**Input data**

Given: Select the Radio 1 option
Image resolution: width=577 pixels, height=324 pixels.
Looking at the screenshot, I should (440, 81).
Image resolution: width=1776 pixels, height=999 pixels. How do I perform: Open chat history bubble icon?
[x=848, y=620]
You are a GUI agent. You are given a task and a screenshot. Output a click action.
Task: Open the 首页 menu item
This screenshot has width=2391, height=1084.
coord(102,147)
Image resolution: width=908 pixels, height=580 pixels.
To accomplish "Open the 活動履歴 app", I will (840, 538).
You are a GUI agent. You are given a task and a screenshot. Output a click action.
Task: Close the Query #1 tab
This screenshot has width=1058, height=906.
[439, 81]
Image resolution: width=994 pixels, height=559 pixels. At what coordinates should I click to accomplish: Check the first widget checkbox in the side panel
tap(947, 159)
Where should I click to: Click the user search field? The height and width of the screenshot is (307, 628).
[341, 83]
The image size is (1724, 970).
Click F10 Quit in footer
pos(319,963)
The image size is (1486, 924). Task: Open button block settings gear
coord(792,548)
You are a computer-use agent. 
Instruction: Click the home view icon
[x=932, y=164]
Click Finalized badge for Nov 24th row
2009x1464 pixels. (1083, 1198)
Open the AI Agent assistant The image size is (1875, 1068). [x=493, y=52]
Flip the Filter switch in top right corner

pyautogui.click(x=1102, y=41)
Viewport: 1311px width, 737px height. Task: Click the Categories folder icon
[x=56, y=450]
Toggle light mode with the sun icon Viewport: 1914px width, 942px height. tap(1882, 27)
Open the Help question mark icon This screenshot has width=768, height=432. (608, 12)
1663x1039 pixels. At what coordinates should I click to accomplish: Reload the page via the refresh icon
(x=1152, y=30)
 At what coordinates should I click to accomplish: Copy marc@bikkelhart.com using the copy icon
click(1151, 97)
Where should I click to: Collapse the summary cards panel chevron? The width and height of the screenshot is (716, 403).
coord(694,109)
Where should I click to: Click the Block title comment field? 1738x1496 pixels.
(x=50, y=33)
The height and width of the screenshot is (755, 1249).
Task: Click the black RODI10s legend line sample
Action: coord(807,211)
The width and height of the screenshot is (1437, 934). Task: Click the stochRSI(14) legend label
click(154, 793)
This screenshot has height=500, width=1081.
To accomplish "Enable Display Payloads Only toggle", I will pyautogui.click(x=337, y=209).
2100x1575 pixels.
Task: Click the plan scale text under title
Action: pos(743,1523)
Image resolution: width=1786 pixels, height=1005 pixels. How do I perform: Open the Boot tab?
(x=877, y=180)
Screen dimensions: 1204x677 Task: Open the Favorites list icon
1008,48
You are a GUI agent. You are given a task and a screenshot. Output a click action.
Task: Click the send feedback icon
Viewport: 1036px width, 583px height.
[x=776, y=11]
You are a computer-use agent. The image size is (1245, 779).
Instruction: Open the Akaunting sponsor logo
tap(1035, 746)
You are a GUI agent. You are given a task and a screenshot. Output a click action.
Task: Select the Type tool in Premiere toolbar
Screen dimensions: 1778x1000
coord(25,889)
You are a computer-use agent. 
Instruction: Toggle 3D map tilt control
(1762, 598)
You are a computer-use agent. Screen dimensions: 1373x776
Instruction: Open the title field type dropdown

**What is expected**
The answer must be the data above, repeated exactly as it stands.

**Written reply**
Given: Select the Radio 1 option
Image resolution: width=577 pixels, height=324 pixels.
Looking at the screenshot, I should (440, 81).
Image resolution: width=1776 pixels, height=999 pixels. How do I perform: Open chat history bubble icon?
[x=848, y=620]
You are a GUI agent. You are given a task and a screenshot. Output a click action.
Task: Open the 首页 menu item
This screenshot has width=2391, height=1084.
coord(102,147)
Image resolution: width=908 pixels, height=580 pixels.
To accomplish "Open the 活動履歴 app", I will (840, 538).
You are a GUI agent. You are given a task and a screenshot. Output a click action.
Task: Close the Query #1 tab
This screenshot has width=1058, height=906.
[439, 81]
Image resolution: width=994 pixels, height=559 pixels. At what coordinates should I click to accomplish: Check the first widget checkbox in the side panel
tap(947, 159)
Where should I click to: Click the user search field? The height and width of the screenshot is (307, 628).
[341, 83]
The image size is (1724, 970).
Click F10 Quit in footer
pos(319,963)
The image size is (1486, 924). Task: Open button block settings gear
coord(792,548)
You are a computer-use agent. 
Instruction: Click the home view icon
[x=932, y=164]
Click Finalized badge for Nov 24th row
2009x1464 pixels. (1083, 1198)
Open the AI Agent assistant The image size is (1875, 1068). [x=493, y=52]
Flip the Filter switch in top right corner

pyautogui.click(x=1102, y=41)
Viewport: 1311px width, 737px height. Task: Click the Categories folder icon
[x=56, y=450]
Toggle light mode with the sun icon Viewport: 1914px width, 942px height. tap(1882, 27)
Open the Help question mark icon This screenshot has width=768, height=432. (608, 12)
1663x1039 pixels. At what coordinates should I click to accomplish: Reload the page via the refresh icon
(x=1152, y=30)
 At what coordinates should I click to accomplish: Copy marc@bikkelhart.com using the copy icon
click(1151, 97)
Where should I click to: Collapse the summary cards panel chevron? The width and height of the screenshot is (716, 403).
coord(694,109)
Where should I click to: Click the Block title comment field? 1738x1496 pixels.
(x=50, y=33)
The height and width of the screenshot is (755, 1249).
Task: Click the black RODI10s legend line sample
Action: coord(807,211)
The width and height of the screenshot is (1437, 934). Task: Click the stochRSI(14) legend label
click(154, 793)
This screenshot has height=500, width=1081.
To accomplish "Enable Display Payloads Only toggle", I will pyautogui.click(x=337, y=209).
2100x1575 pixels.
Task: Click the plan scale text under title
Action: pos(743,1523)
Image resolution: width=1786 pixels, height=1005 pixels. How do I perform: Open the Boot tab?
(x=877, y=180)
Screen dimensions: 1204x677 Task: Open the Favorites list icon
1008,48
You are a GUI agent. You are given a task and a screenshot. Output a click action.
Task: Click the send feedback icon
Viewport: 1036px width, 583px height.
[x=776, y=11]
You are a computer-use agent. The image size is (1245, 779).
Instruction: Open the Akaunting sponsor logo
tap(1035, 746)
You are a GUI agent. You are given a task and a screenshot. Output a click action.
Task: Select the Type tool in Premiere toolbar
Screen dimensions: 1778x1000
coord(25,889)
You are a computer-use agent. 
Instruction: Toggle 3D map tilt control
(1762, 598)
You are a computer-use agent. Screen dimensions: 1373x776
Instruction: Open the title field type dropdown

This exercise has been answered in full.